Ubiquitin-like Protein Conjugation: Structures, Chemistry, and Mechanism Cappadocia 2017
The formate/glycerate dehydrogenase catalytic domain-like topology bin is interesting because every catalytic region could be relevant, and especially for smaller, more origins relevant molecules. There is S-adenosyl-l-homocysteine Hydrolase (methionine biosynthesis), and alanine dehydrogenase (alanine to pyruvate). Lysine oxioreductase, and dipicolinate synthase both in lysine metabolism. Glycerate, formate and lactate dehydrogenases. Also something called nicotinamide nucleotide Transhydrogenase. All of these require NAD(P) so it this may still just be cofactor binding regions.

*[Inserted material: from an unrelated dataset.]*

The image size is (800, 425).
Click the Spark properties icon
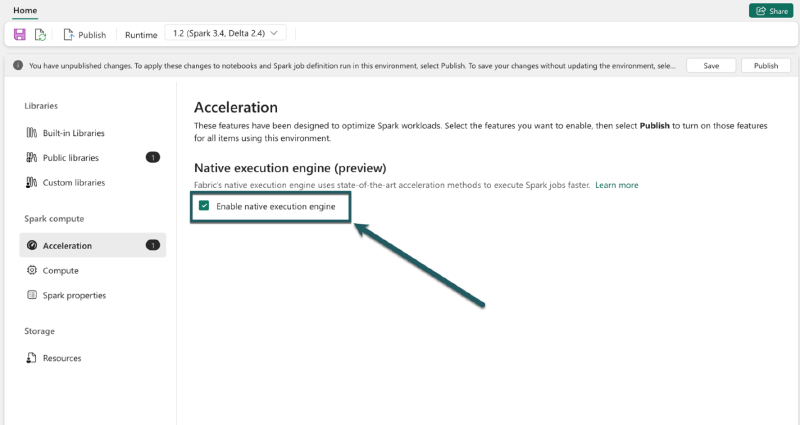[x=32, y=296]
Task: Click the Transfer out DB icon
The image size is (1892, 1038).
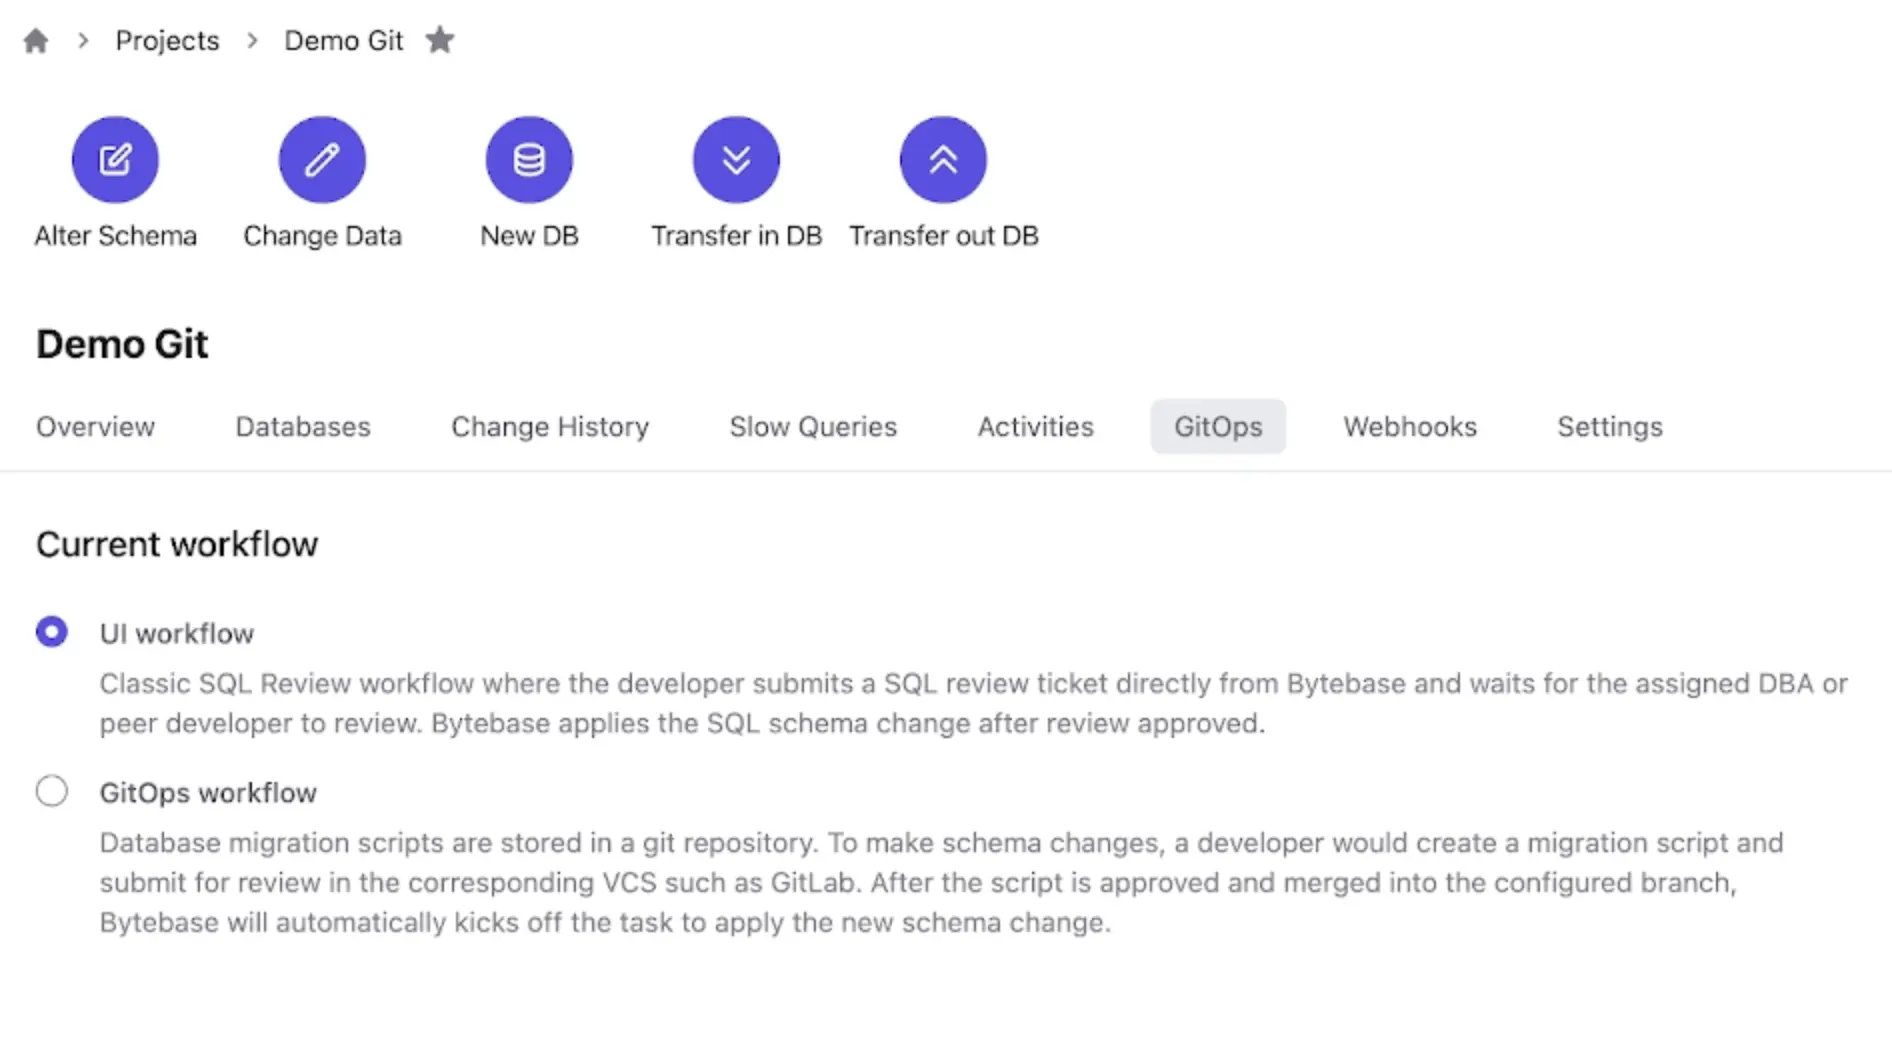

The UDPG/MGDP dehydrogenase C-term topology bin doesn’t have much but it’s all nucleotide-sugar proteins. UDP-glucose is central to carbohydrates and polymers of them for storage and membrane parts. And at least one requires NAD.
Finally there are the aspartate/ornathine carbamoyl transferases. PyrB is in the pyrimidine pathway.
Stage 2.2: moving bicarbonate over 2 atoms.
PurE1 doesn’t use phosphate as mutase reactions change the structure of a molecule without adding or removing things, it’s a low energy process and doesn’t need ATP. The proteins and their various amino acid side chains can hold the molecule just right, and alter charge distributions such that the bicarbonate moves over. And this a protein domain family that I’ve already covered, the A+B3LS/Flavodoxin-like/GATase-like domain is the entire protein.
And bicarbonate is finally something in common with the pyrimidine pathway. Bicarbonate would have been in primordial oceans and would have seeped into the rock with water as well as contact with the outside of hydrothermal vent minerals.